---------- Provided entries

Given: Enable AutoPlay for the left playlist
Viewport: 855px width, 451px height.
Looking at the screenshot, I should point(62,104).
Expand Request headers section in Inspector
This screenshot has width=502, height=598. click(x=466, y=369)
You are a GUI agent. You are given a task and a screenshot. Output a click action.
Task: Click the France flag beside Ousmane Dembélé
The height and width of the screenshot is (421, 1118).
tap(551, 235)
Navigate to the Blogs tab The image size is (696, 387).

--------------------
---------- Provided entries

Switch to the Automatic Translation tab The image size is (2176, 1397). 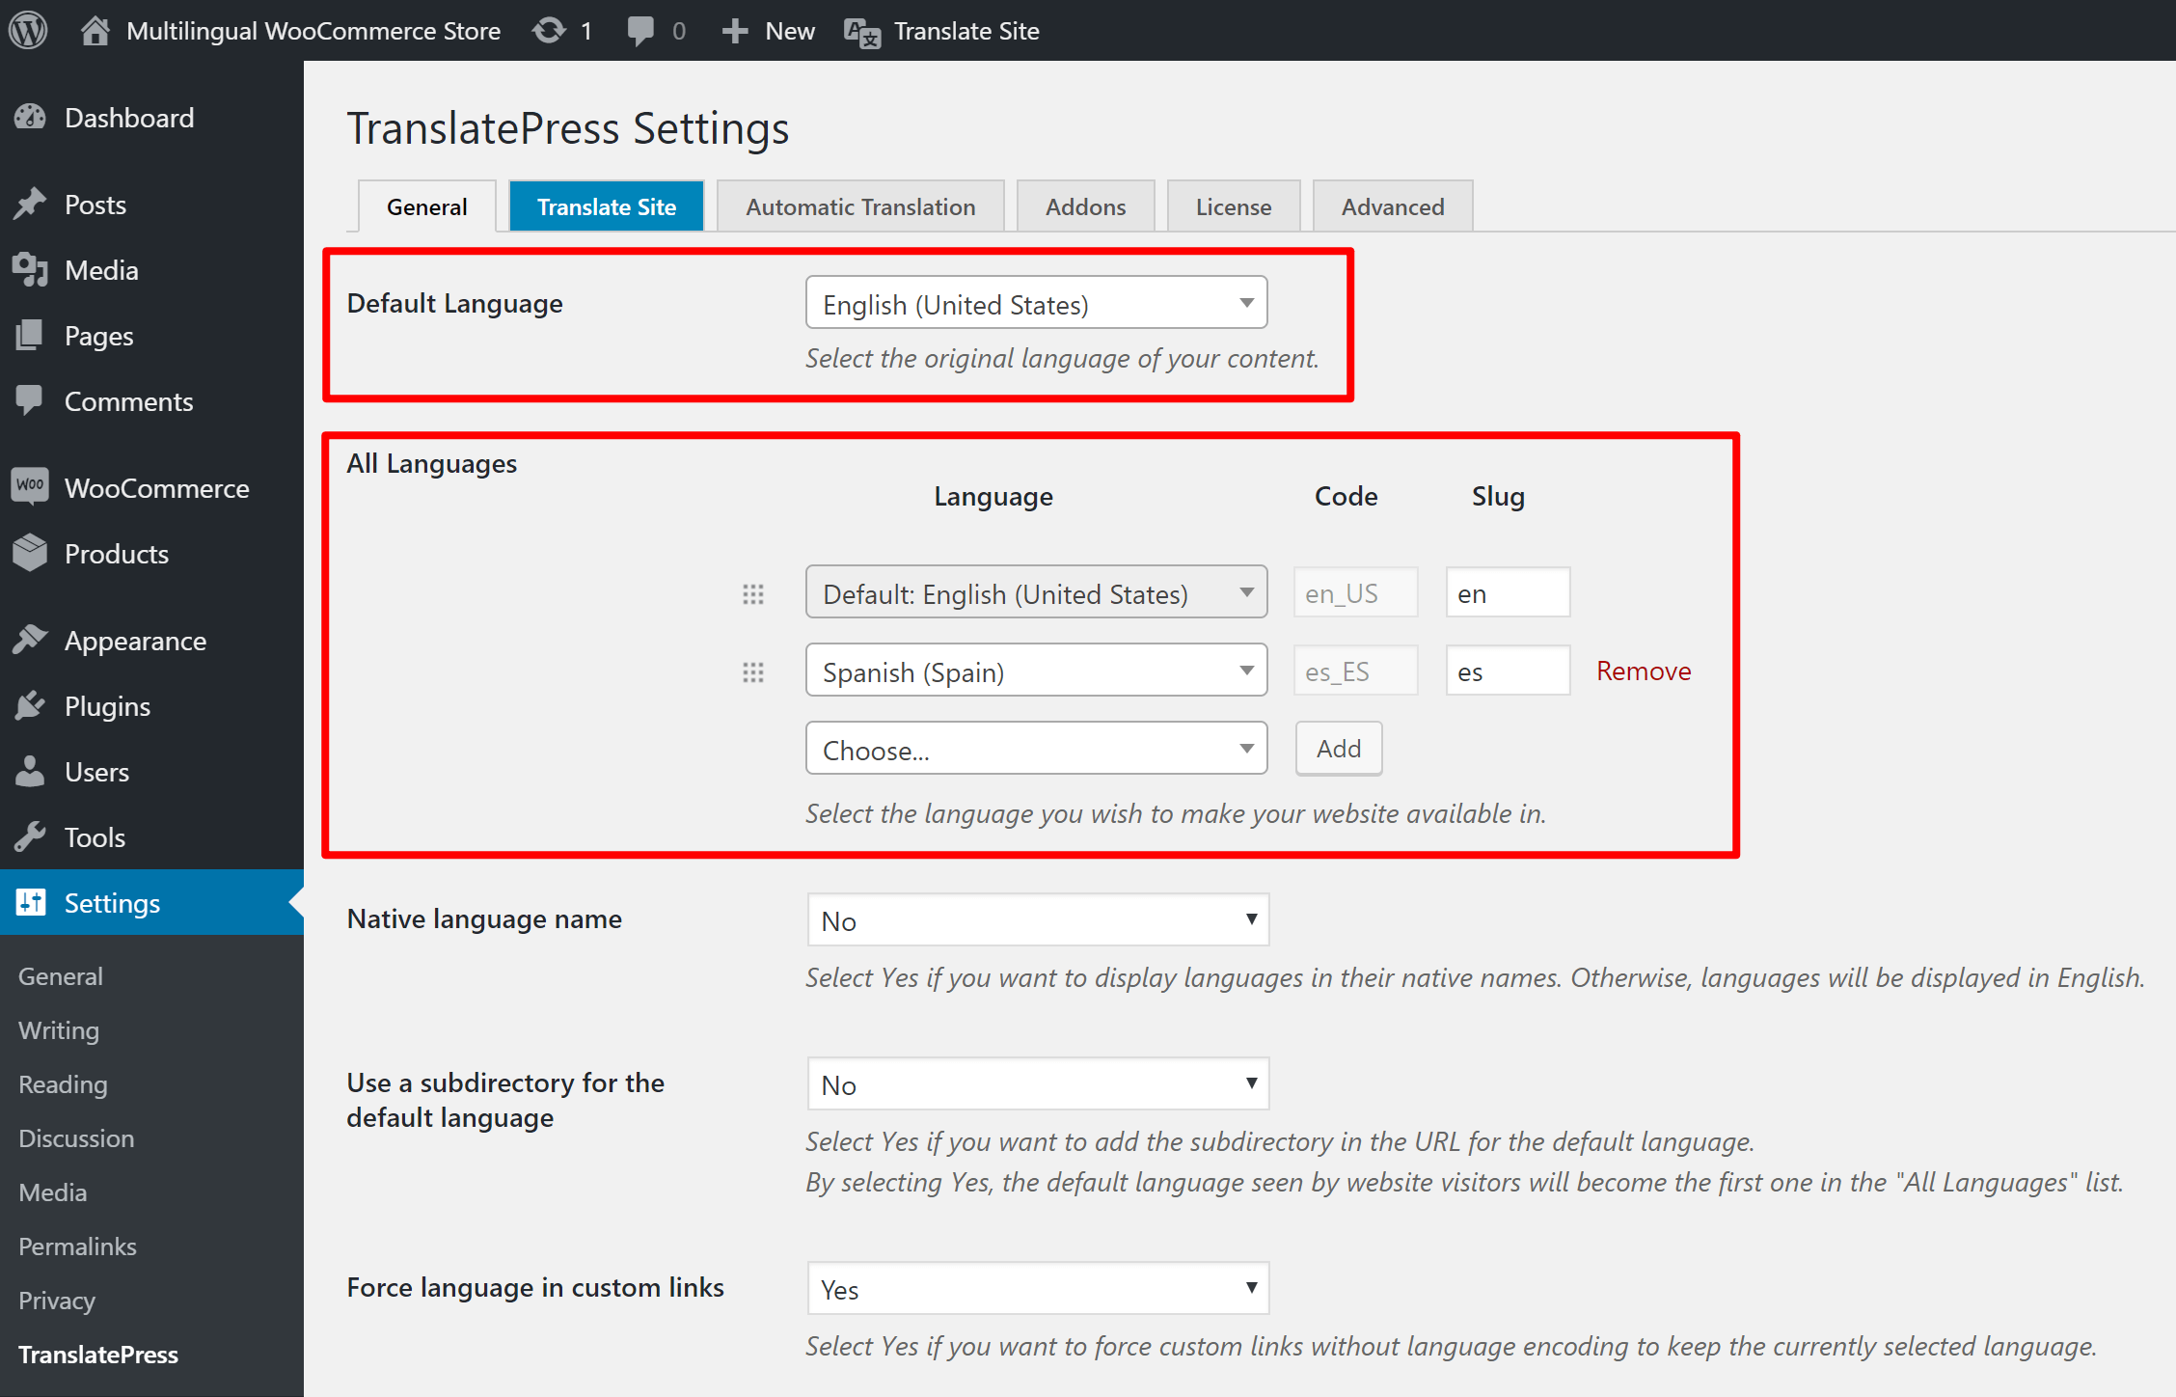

--------------------
---------- Provided entries

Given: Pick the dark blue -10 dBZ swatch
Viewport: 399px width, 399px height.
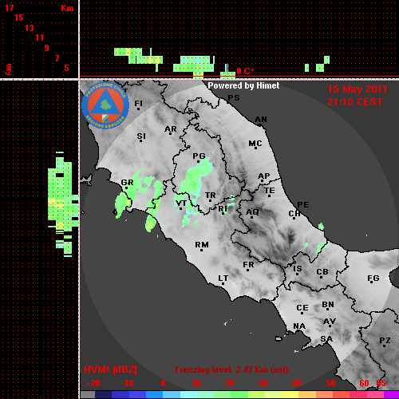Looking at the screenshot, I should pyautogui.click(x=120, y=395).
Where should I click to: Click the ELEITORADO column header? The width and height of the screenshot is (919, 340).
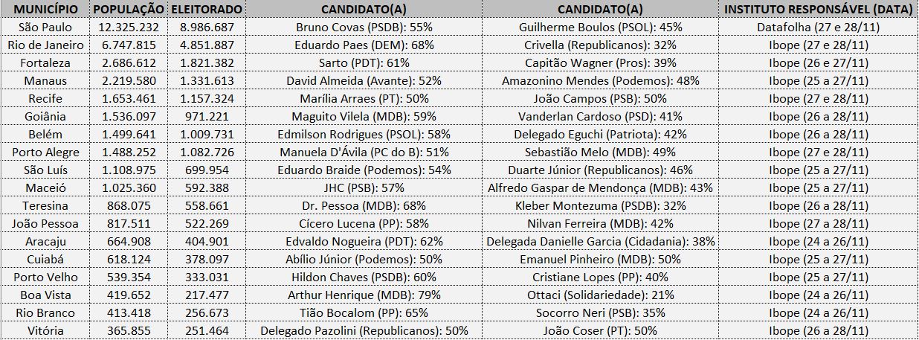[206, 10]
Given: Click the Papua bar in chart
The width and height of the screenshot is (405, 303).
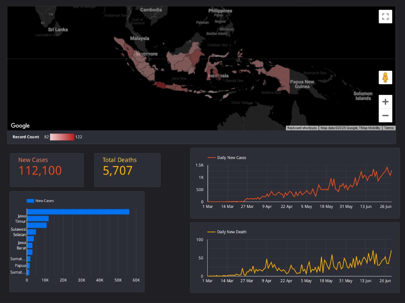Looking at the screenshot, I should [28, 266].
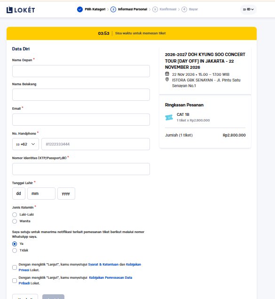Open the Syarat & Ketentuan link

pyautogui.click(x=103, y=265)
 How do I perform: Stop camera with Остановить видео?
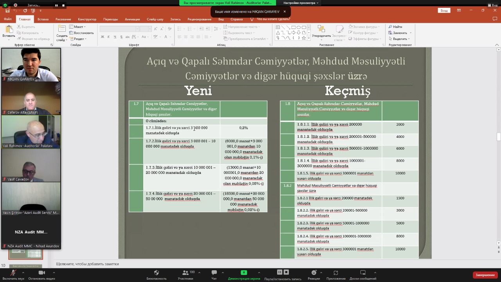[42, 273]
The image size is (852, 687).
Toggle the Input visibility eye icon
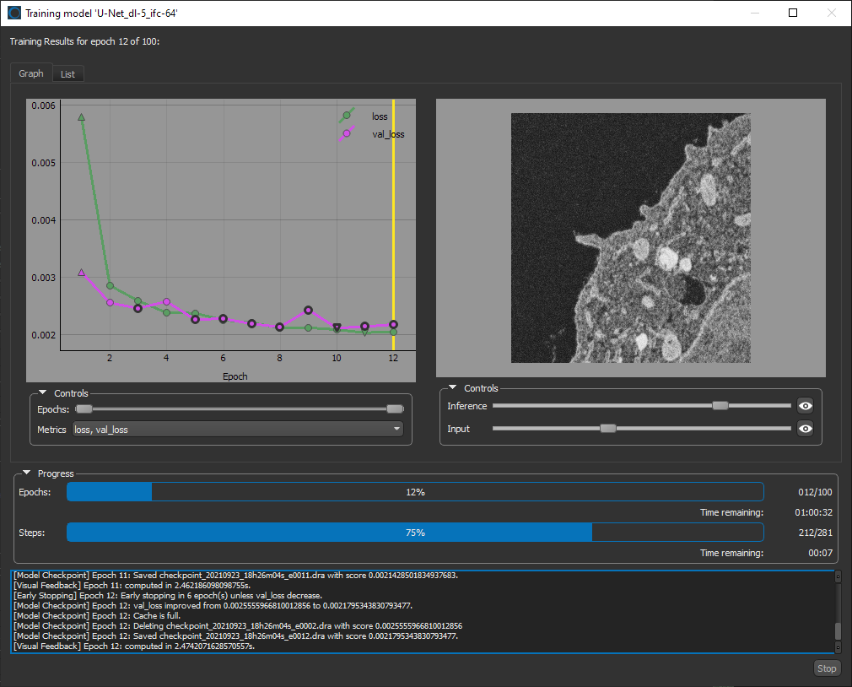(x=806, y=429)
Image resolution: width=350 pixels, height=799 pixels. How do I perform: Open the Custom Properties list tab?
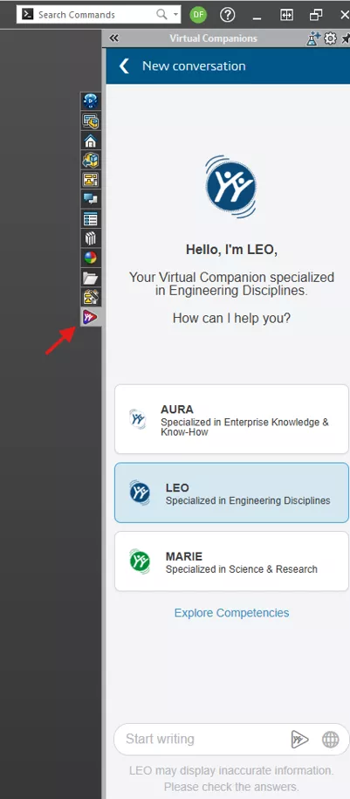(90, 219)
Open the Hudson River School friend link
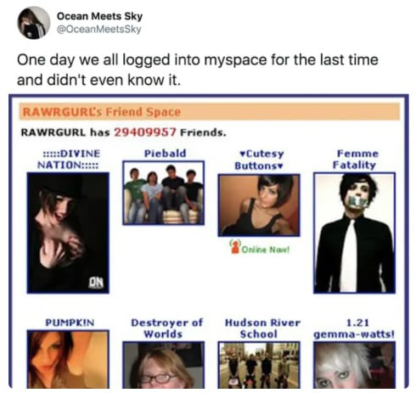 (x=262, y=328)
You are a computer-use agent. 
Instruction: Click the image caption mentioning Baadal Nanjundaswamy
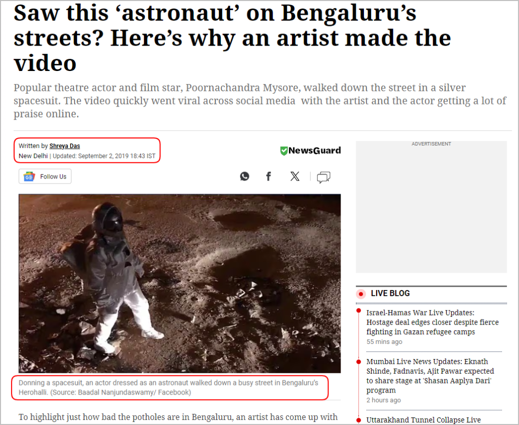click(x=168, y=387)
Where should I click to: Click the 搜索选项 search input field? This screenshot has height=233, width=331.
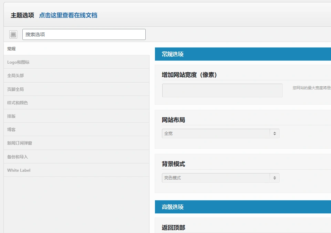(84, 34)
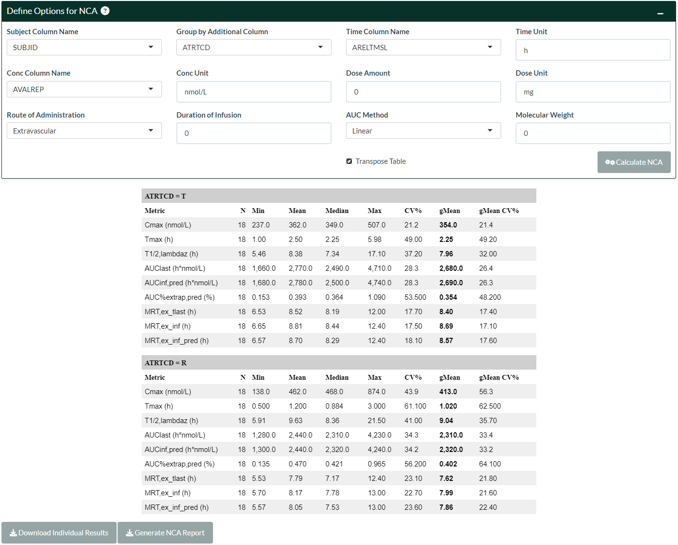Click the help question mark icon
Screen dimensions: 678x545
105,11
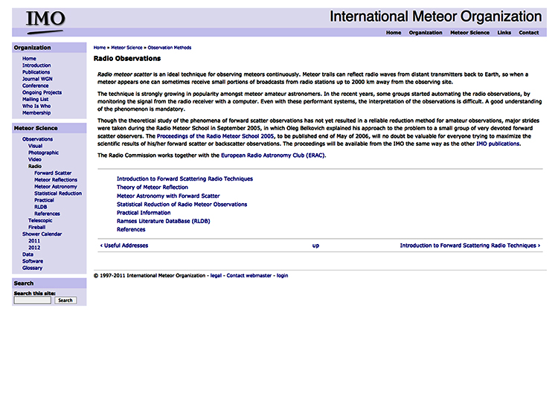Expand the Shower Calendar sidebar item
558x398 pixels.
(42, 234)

--------------------

▸ What to produce
How many lines of the data above include the word "agent"? Only that number should be returned.

▸ Exercise response
2